During a single month, researchers identified more than seven million 
tweets referring to marijuana, with "pro-pot" messages outnumbering 
those opposed to the drug by 15 to one.

Most of those sending and receiving "pot tweets" were under the age 
of 25, and many in their teens, said the team.

US psychiatrist and lead author Dr Patricia Cavazos-Rehg, from the 
Washington University Institute for Public Health, said: "It's a 
concern because frequent marijuana use can affect brain structures 
and interfere with cognitive function, emotional development and 
academic performance.

"The younger people are when they begin using marijuana, the more 
likely they are to become dependent. A lot of young people will phase 
out of marijuana use as they get older, but unfortunately we're not 
good at predicting who those individuals are."

The findings, reported in the Journal of Adolescent Health, follow a 
computer search of tweets conducted between 5 February and 5 March last year.

Working with social media analytics company Simply Measured, the 
researchers looked for every tweet that mentioned marijuana.

Using search terms such as "joint", "blunt", "weed", "stoner" and 
"bong", the team turned up more than 7.6 million tweets referencing the drug.

An examination of a random sample of almost 7,000 tweets revealed 
that 77 per cent were pro-marijuana, 5 per cent against, and 18 per 
cent neutral.

Dr Cavazos-rehg added: "Many people believe marijuana use is 
harmless, and social media conversations almost certainly drive some 
of those opinions, making the drug appear socially acceptable.

"Although we can't yet link pro-pot tweets to actual drug use, we 
should be worried because many people receiving these messages are at 
an age when they are most likely to experiment with drugs and develop 
problems with substance use."

People tweeting pro-marijuana messages had more than 50 million 
Twitter followers - around 12 times more than those tweeting 
anti-marijuana messages.

Pro-pot tweets were most commonly aimed at encouraging use of 
cannabis and its legalisation, and made claims about the drug's health benefit.

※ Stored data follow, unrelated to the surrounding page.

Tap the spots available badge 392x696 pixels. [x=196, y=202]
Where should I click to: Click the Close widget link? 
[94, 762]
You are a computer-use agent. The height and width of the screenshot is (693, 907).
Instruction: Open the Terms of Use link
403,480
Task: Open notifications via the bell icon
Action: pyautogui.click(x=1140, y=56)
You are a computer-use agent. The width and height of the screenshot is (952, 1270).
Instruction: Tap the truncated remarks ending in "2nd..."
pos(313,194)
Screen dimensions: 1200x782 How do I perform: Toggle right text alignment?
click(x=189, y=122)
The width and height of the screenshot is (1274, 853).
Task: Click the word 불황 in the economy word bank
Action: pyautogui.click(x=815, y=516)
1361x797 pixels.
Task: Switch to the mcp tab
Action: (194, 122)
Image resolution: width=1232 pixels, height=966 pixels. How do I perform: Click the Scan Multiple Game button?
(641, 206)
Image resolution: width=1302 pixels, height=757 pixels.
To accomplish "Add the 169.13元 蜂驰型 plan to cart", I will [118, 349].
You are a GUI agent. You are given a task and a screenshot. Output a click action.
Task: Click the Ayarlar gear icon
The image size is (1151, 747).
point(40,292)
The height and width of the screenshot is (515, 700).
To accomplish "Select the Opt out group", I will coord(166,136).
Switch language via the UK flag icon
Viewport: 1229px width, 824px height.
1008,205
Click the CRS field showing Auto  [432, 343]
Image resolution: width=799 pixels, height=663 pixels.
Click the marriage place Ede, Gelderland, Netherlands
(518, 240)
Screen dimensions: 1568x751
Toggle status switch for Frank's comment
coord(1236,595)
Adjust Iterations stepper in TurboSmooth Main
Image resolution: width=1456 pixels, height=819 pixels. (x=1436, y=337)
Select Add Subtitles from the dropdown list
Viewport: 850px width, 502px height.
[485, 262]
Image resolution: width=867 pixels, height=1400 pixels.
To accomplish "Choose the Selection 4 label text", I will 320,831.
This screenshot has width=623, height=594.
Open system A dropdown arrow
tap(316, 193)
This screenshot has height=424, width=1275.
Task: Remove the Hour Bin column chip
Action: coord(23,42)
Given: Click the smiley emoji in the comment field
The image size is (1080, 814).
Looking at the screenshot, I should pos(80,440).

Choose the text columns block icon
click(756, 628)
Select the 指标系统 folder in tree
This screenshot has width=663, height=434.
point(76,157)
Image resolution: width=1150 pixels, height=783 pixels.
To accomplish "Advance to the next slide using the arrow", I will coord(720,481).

And 10 per cent of the pro-marijuana tweets were sent by individuals 
who said they were taking the drug or high at the time.

Anti-marijuana tweets often states that the drug's users were 
"losers" or unproductive, or that taking cannabis is unattractive.

They also stressed that the drug was harmful, or that the person 
tweeting was against legalisation.

The scientists focused their analysis on Twitter accounts with more 
than 775 followers, as well as those with "Klout scores" of 44 and 
above. A Klout score measures social media influences on a scale of one to 100.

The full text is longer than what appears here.